┌─ Dataset entries
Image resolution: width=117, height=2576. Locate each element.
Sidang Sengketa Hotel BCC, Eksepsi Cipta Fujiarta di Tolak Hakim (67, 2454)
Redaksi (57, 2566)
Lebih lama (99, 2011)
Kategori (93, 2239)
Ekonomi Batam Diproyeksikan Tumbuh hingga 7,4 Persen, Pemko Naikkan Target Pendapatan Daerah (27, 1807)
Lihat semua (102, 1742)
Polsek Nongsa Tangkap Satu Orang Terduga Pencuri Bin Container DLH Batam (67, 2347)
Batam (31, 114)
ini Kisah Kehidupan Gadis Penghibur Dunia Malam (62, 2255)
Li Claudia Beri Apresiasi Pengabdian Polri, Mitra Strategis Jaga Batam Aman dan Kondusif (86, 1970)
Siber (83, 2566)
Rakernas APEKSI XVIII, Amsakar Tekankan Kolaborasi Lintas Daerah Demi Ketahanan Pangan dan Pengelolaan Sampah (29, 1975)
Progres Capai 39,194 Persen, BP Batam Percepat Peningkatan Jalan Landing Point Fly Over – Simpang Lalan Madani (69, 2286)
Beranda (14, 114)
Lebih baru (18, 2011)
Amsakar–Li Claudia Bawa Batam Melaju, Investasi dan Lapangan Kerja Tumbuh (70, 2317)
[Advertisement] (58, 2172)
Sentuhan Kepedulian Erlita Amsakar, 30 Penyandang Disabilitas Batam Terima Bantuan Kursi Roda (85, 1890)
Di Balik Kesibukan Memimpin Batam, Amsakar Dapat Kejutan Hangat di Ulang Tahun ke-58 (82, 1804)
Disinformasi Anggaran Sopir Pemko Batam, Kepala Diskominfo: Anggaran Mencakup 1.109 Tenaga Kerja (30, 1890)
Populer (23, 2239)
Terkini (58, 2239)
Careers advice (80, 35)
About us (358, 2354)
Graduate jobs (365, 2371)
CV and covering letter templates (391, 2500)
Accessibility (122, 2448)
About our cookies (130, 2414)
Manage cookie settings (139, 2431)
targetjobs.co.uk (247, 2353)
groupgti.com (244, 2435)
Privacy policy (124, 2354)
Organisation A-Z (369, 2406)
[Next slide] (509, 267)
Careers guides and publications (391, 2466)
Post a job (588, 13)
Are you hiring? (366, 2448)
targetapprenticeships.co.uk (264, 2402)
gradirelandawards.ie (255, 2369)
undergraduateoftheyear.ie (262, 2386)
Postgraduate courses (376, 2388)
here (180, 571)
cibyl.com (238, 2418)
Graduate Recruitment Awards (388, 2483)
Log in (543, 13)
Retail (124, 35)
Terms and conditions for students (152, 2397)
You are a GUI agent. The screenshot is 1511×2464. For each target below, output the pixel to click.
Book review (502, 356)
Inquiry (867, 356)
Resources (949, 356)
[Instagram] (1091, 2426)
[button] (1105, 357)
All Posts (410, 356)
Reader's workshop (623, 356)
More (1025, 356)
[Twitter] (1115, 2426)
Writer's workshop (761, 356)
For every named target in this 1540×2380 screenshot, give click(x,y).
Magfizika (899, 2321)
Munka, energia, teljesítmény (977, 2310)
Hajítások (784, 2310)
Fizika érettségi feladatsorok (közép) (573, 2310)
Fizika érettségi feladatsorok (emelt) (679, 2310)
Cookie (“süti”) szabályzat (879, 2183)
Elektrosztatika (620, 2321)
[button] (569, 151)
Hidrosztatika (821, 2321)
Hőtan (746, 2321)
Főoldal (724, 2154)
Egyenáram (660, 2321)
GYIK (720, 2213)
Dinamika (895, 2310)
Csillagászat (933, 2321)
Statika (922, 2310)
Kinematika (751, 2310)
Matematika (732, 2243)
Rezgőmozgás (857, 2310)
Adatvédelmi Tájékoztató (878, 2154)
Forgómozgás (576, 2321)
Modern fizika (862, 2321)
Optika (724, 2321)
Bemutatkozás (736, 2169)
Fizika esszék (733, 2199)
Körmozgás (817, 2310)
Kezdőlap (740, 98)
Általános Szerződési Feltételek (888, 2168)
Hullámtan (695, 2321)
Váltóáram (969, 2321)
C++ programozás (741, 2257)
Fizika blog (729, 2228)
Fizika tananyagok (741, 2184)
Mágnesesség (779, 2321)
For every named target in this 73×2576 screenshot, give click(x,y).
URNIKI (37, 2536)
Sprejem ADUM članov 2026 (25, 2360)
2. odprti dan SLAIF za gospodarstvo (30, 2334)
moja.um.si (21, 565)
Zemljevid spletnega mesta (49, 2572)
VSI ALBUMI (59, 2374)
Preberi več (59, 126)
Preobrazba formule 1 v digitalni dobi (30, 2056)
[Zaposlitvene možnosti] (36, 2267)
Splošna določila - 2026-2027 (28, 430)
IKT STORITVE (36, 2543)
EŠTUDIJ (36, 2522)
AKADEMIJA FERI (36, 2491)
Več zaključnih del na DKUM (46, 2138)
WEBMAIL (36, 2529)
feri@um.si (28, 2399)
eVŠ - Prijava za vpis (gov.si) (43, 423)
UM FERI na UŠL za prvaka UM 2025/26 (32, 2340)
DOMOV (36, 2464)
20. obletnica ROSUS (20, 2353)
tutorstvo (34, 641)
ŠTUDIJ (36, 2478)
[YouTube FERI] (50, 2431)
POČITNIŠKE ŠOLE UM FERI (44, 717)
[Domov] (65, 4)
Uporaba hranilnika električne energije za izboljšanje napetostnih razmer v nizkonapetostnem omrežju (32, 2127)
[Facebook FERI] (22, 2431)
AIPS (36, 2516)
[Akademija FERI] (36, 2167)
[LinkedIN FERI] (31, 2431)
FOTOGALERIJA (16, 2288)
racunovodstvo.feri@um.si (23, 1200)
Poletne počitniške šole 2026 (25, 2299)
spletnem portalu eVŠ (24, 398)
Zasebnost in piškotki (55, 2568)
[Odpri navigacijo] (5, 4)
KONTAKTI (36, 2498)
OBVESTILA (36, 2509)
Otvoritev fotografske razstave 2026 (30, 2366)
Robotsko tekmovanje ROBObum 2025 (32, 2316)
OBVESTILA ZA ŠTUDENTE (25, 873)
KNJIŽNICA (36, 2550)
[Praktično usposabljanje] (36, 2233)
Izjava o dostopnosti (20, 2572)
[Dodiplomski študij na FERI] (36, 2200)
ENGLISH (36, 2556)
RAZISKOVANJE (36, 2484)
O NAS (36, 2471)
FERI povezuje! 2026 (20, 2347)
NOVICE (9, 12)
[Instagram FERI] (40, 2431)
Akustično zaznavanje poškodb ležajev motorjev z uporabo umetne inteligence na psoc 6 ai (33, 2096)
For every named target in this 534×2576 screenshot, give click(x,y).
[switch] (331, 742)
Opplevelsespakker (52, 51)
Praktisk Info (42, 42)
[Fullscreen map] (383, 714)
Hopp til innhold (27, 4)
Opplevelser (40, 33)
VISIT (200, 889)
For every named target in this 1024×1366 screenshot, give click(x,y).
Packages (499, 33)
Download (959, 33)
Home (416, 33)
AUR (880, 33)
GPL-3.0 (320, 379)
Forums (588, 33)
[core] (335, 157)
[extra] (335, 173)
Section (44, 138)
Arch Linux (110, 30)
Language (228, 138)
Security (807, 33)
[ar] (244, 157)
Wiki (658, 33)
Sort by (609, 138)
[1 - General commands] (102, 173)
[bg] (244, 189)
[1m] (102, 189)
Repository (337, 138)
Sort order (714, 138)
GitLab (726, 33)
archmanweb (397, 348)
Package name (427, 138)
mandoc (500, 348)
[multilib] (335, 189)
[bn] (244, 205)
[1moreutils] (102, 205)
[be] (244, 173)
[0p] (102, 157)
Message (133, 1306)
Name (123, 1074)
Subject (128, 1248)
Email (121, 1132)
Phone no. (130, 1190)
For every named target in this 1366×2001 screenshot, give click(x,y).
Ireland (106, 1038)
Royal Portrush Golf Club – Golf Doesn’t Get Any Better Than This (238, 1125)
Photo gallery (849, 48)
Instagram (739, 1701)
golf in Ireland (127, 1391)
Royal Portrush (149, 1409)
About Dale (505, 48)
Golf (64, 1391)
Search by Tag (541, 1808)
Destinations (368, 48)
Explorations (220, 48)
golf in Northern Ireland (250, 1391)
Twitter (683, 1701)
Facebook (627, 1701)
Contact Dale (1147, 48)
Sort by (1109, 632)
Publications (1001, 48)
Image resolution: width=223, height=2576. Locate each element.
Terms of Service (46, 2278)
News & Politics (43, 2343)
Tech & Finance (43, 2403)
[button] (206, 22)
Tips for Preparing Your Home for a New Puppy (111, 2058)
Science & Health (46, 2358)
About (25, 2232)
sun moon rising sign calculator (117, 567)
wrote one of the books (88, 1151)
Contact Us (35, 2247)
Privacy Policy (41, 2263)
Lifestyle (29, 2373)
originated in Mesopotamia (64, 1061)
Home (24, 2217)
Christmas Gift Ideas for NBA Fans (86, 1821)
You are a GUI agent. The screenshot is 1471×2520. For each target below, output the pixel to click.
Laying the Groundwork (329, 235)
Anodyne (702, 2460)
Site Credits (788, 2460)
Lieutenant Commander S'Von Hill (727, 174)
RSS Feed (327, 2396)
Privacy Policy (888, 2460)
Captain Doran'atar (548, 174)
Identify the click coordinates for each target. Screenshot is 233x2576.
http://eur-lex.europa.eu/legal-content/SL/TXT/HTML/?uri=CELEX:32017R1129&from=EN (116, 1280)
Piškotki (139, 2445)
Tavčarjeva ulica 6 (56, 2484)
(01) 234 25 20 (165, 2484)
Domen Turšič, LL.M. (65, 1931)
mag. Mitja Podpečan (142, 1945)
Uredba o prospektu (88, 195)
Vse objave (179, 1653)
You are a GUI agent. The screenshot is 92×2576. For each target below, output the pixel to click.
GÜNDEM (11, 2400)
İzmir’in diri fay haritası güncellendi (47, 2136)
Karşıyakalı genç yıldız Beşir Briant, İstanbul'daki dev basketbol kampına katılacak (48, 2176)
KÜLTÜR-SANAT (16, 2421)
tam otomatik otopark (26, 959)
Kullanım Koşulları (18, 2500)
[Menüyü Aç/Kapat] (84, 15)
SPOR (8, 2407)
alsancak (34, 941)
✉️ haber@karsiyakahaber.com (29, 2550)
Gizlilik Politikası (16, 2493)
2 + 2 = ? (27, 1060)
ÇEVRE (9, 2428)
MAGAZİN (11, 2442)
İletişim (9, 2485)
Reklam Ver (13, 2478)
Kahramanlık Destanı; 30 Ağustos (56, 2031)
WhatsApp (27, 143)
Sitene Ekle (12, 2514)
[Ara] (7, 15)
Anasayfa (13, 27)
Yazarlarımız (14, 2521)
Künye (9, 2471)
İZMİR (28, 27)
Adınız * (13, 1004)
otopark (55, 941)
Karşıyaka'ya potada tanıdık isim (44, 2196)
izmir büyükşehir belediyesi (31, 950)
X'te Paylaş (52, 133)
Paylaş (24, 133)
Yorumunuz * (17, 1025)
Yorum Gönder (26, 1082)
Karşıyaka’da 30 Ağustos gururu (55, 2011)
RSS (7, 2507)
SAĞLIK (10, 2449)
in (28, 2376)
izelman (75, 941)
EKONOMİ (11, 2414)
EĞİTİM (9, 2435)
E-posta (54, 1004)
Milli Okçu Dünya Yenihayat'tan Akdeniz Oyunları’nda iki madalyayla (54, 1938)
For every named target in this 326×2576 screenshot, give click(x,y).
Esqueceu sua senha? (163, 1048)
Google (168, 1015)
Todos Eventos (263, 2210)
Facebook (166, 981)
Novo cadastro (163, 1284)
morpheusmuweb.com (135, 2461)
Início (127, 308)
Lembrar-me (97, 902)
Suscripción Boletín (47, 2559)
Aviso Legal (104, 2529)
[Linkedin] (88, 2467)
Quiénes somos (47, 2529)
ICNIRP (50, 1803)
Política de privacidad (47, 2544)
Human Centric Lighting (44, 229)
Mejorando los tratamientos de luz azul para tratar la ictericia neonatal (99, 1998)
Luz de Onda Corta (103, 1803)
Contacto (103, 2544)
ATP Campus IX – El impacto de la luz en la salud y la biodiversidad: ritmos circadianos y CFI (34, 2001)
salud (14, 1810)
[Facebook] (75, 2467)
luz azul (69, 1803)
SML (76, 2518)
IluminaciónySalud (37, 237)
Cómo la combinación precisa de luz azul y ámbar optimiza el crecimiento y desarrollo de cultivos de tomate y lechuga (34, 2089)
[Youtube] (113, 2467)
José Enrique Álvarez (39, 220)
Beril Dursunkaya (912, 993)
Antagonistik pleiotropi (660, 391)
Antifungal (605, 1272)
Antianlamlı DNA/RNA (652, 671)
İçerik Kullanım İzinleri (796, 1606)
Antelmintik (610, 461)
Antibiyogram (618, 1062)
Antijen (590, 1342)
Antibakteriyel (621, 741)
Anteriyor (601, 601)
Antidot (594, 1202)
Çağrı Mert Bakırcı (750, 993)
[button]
└─
• _Action item_: Take the records above and return, word for word, only the lines that fall from the line with "Fizika esszék (733, 2199)" to the line with "eVŠ - Prijava za vpis (gov.si) (43, 423)", both of them included.

• _Output for this exercise_:
Fizika esszék (733, 2199)
Körmozgás (817, 2310)
Kezdőlap (740, 98)
Általános Szerződési Feltételek (888, 2168)
Hullámtan (695, 2321)
Váltóáram (969, 2321)
C++ programozás (741, 2257)
Fizika blog (729, 2228)
Fizika tananyagok (741, 2184)
Mágnesesség (779, 2321)
For every named target in this 73×2576 screenshot, give click(x,y).
URNIKI (37, 2536)
Sprejem ADUM članov 2026 (25, 2360)
2. odprti dan SLAIF za gospodarstvo (30, 2334)
moja.um.si (21, 565)
Zemljevid spletnega mesta (49, 2572)
VSI ALBUMI (59, 2374)
Preberi več (59, 126)
Preobrazba formule 1 v digitalni dobi (30, 2056)
[Zaposlitvene možnosti] (36, 2267)
Splošna določila - 2026-2027 (28, 430)
IKT STORITVE (36, 2543)
EŠTUDIJ (36, 2522)
AKADEMIJA FERI (36, 2491)
Več zaključnih del na DKUM (46, 2138)
WEBMAIL (36, 2529)
feri@um.si (28, 2399)
eVŠ - Prijava za vpis (gov.si) (43, 423)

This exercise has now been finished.